Le problème étant systémique, nos solutions doivent l'être aussi. L'élargissement rapide des opportunités rentables doit être renforcé par une approche plus systémique visant à remodeler les marchés et les économies de manière à récompenser les investissements respectueux de la nature et à pénaliser ceux qui la détruisent.

Le groupe de travail sur les informations financières relatives à la nature (TNFD) constitue un pas important dans cette direction, en intégrant la nature dans les décisions financières et économiques.

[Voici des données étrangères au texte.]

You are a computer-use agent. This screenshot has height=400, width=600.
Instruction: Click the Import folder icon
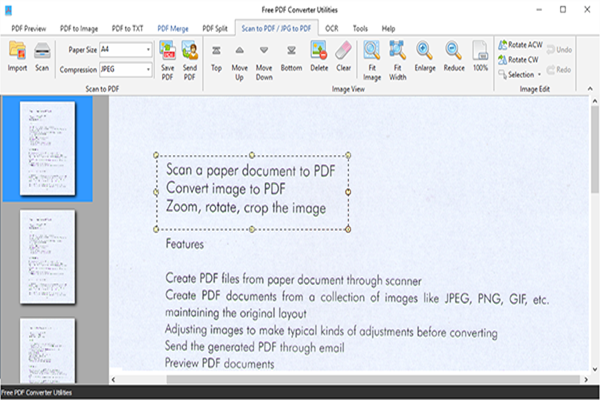pyautogui.click(x=17, y=52)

Mais la mise en place de ces fondations prendra du temps, et leur impact sera trop faible et trop tardif s'il n'est pas complété par des actions sur plusieurs fronts.

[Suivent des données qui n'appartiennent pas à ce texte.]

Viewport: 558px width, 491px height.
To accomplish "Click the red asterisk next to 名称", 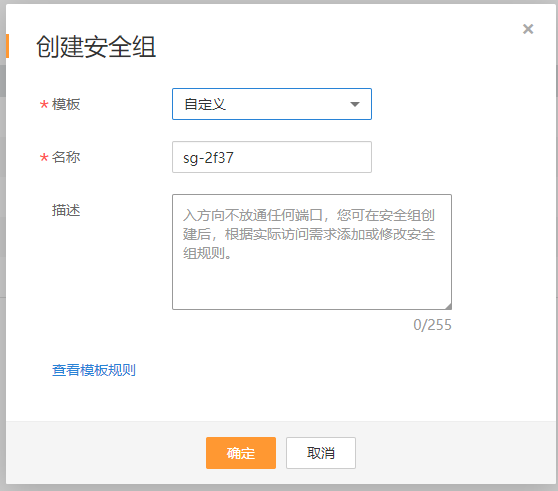I will click(x=44, y=157).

NatureFinance (anciennement connu sous le nom de Finance for Biodiversity (F4B)) a récemment publié une réponse au rapport Dasgupta.

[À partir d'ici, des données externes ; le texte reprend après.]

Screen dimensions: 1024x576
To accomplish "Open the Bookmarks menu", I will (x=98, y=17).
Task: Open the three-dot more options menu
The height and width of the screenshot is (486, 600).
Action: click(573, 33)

Il l'évalue en fonction d'un cadre d'action défini dans notre rapport intitulé "Aligner la finance mondiale sur les besoins de la nature" : Un cadre pour un changement systémique".

Le cadre est constitué de six recommandations fondamentales qui, prises ensemble, permettraient aux flux financiers mondiaux d'être largement compatibles avec la protection et la restauration de la nature :

  1. Divulguer les impacts sur la biodiversité : les institutions financières devraient soumettre leurs bilans à des tests de résistance à la nature et divulguer les impacts réels et prévus sur la nature ainsi que les risques financiers importants - l'approche de la "double matérialité" adoptée par la TNFD.
  2. Promouvoir les choix des citoyens en matière de biodiversité : les citoyens doivent avoir le droit et les moyens d'exprimer et de faire respecter leurs préférences quant à l'utilisation de leur épargne, de leurs pensions et de leurs impôts, en s'appuyant sur la loi, comme c'est désormais le cas pour les fonds de pension de l'UE, et en s'appuyant sur les innovations numériques.
  3. Créer une responsabilité pour la biodiversité : les institutions financières ainsi que les entreprises emprunteuses devraient être responsables des impacts sur la nature des actions illégales découlant de leurs prêts et de leurs investissements, par le biais d'une responsabilité élargie réglementée en matière de financement environnemental, étayée par l'établissement d'un lien entre les crimes environnementaux et les règles de lutte contre le blanchiment d'argent.
  4. Aligner les finances publiques sur la biodiversité : les organismes publics devraient aligner de manière transparente toutes les finances publiques sur les politiques et les engagements liés à la nature, en modifiant les règles relatives aux marchés publics, en réaffectant les quelque 700 milliards de dollars de subventions agricoles annuelles et en insistant pour que les institutions mondiales de financement du développement soumettent leurs portefeuilles combinés de 11 200 milliards de dollars à des tests de stress liés à la nature.
  5. Aligner le financement privé sur les politiques publiques: les régulateurs devraient veiller à ce que les activités des institutions financières soient compatibles avec les politiques et engagements publics liés à la nature, par exemple en intégrant cet alignement dans les accords d'octroi de licences et l'accès aux marchés publics.
  6. Intégrer la biodiversité dans la gouvernance financière : les institutions qui régissent la finance mondiale devraient aligner la mise en œuvre de leurs mandats sur les politiques et les objectifs publics liés à la nature, en premier lieu en expliquant publiquement les impacts passés et probables de leurs décisions sur la nature.

En adoptant ce cadre en six parties, nous deviendrons les champions et les bénéficiaires de l'économie mondiale de demain - si tant est qu'il y en ait une. Le cadre d'action permettrait de catalyser et d'élargir le potentiel d'innovation rentable du marché, en faisant basculer de manière spectaculaire les règles du jeu économique mondial en faveur des investissements, des entreprises et des économies respectueux de l'environnement.